Noted as a sign of the times:

Goodbye hotkeys, macro programs, end-user customization, and all the detritus of operating systems that were full of holes to crawl into and dumpsters wherein to dive. The new, clean way of computing is on its way. It may be a lot less fun but it’s gonna sell a hell of a lot of Macs.

“Nanny Computing” and the future of OS X

We’re moving – at least in part – to a model of computing where devices are closed, more appliance-like (Android maybe being the exception to this at the mass-market level). This has been a long time coming, but the iPhone and iPad have shown that this model is very attractive in the marketplace. Now we’re seeing it on the desktop too. How long before all computing devices are sealed units, all software is bought in vendor-controlled app stores, no tinkering allowed?

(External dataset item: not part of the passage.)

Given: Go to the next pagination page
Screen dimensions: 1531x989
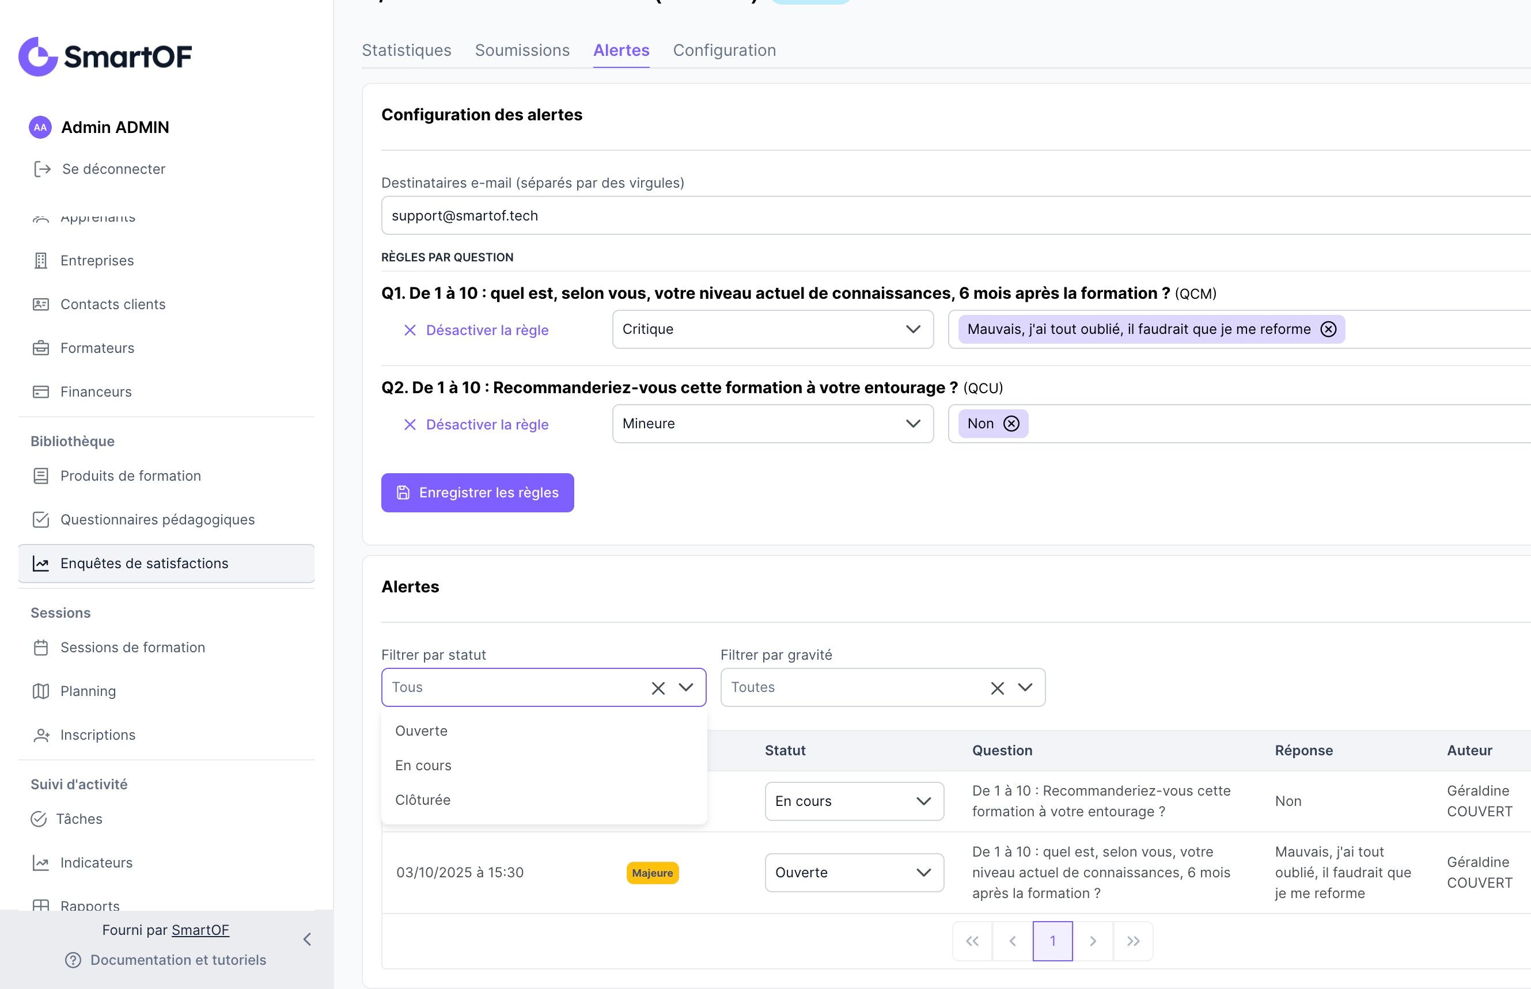Looking at the screenshot, I should (1092, 941).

And if we do move to that model, where will the tinkerers, hackers and innovators go? To the ‘open web’, which seems to be being slowly displaced by an app-centric view of the network? Or to new prototyping platforms like Raspberry Pi, which at the moment have no mainstream appeal, and may never have?

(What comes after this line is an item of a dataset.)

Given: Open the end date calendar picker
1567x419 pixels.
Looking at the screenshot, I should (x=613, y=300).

I’m not sure yet if this is a one-way road, much less if it’s a net positive or negative, but it sure does feel a long way from earlier ages of computing, when innovators could get their first taste of software writing games for the ZX Spectrum, or developing web apps on the LAMP stack.

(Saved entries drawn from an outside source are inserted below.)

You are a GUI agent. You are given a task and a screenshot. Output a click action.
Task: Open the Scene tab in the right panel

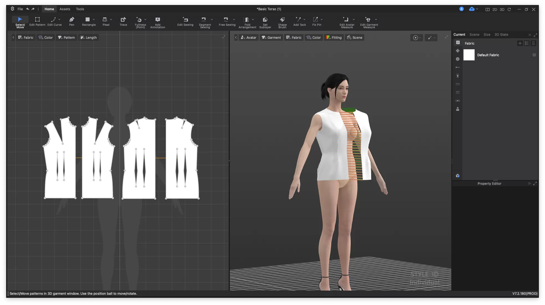(x=474, y=34)
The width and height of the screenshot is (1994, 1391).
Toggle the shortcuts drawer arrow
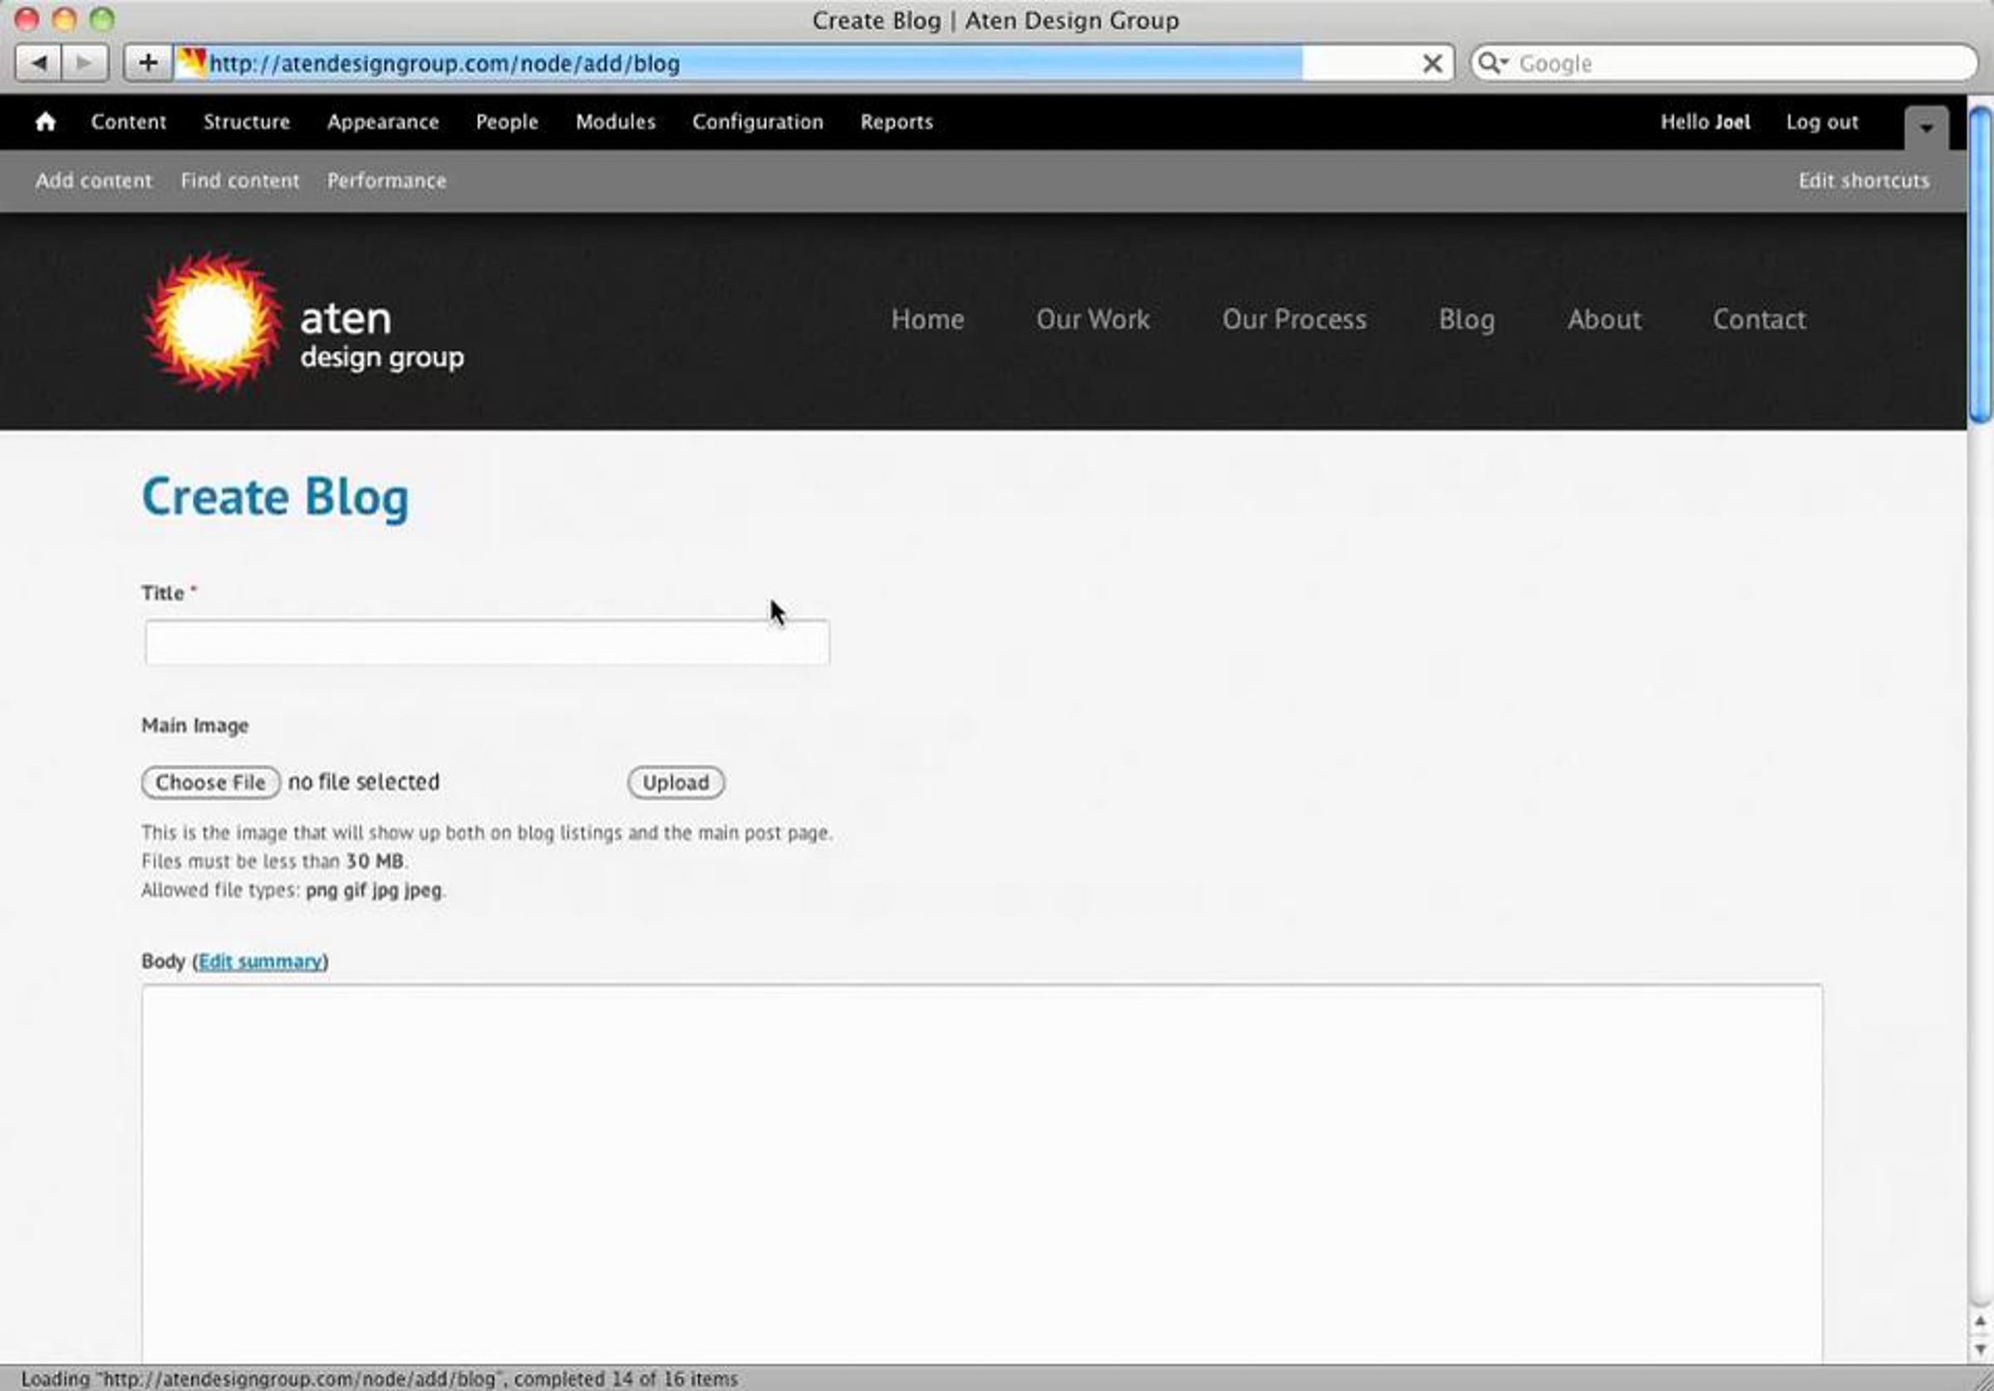click(1925, 129)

Update, 24 May 2012: in a timely coincidence, I see that Nesta have just released a report entitled: The Legacy of the BBC Micro Effecting Change in the UK’s Cultures of Computing (PDF) which tackles exactly this issue:

Concerns about the opacity of modern computers, how the user doesn’t need to know programming (or be creative) in order to make them do things, has gone hand-in-hand with increased nostalgia for the BBC Computer Literacy Project (CLP). Many claim that this 1980s project illustrates a time when Britain had the right kind of enthusiasm for computing, and got the transparency of the machine right. The CLP backed a new microcomputer – the BBC Micro – and developed a broad portfolio of activities aimed at making computer programming and powerful computing tools accessible to everyone.